When “Temporary” is Not Temporary
One of the big risks of government action in a crisis is that the intervention remains long after the crisis has receded – that is, long after the case for Additionality has vanished. Ex-Im Bank earned its nickname of The Bank of Boeing precisely because it could not bring itself to let go of the aircraft market even after the last global crisis had passed. Perhaps in a nod to Additionality, Ex-Im Bank appears to have gone to great lengths to describe each of its COVID-19 products as being “temporary.”
In fact, the Ex-Im Bank board resolution approving these interventions mentioned “temporary” eight times (see Export-Import Bank of the United States Board Resolution, March 25, 2020).
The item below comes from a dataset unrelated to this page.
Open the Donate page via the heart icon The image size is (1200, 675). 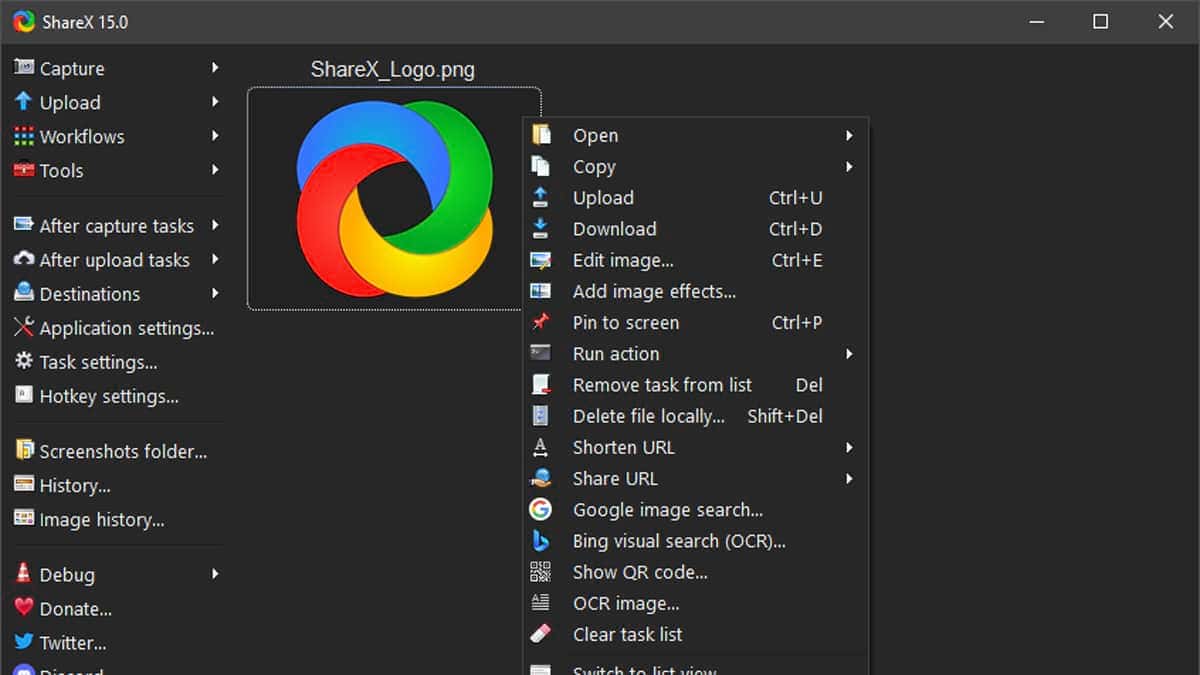pos(22,608)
If I were an optimist, I would call that eight cheers for Additionality. Based on Ex-Im Bank’s past behavior, however, as well as the many loopholes in its new guidance on Additionality, I doubt that these COVID-19 “temporary relief measures” will be temporary. Rather, I fear that Ex-Im Bank will maintain a large footprint in the market long after COVID-19 has passed.
If reforms mean window dressing changes that will not disturb the way things have been done at Ex-Im, then yes, Chairman Reed oversaw some real reform at ExIm. If reforms mean that things will change, then she hasn’t.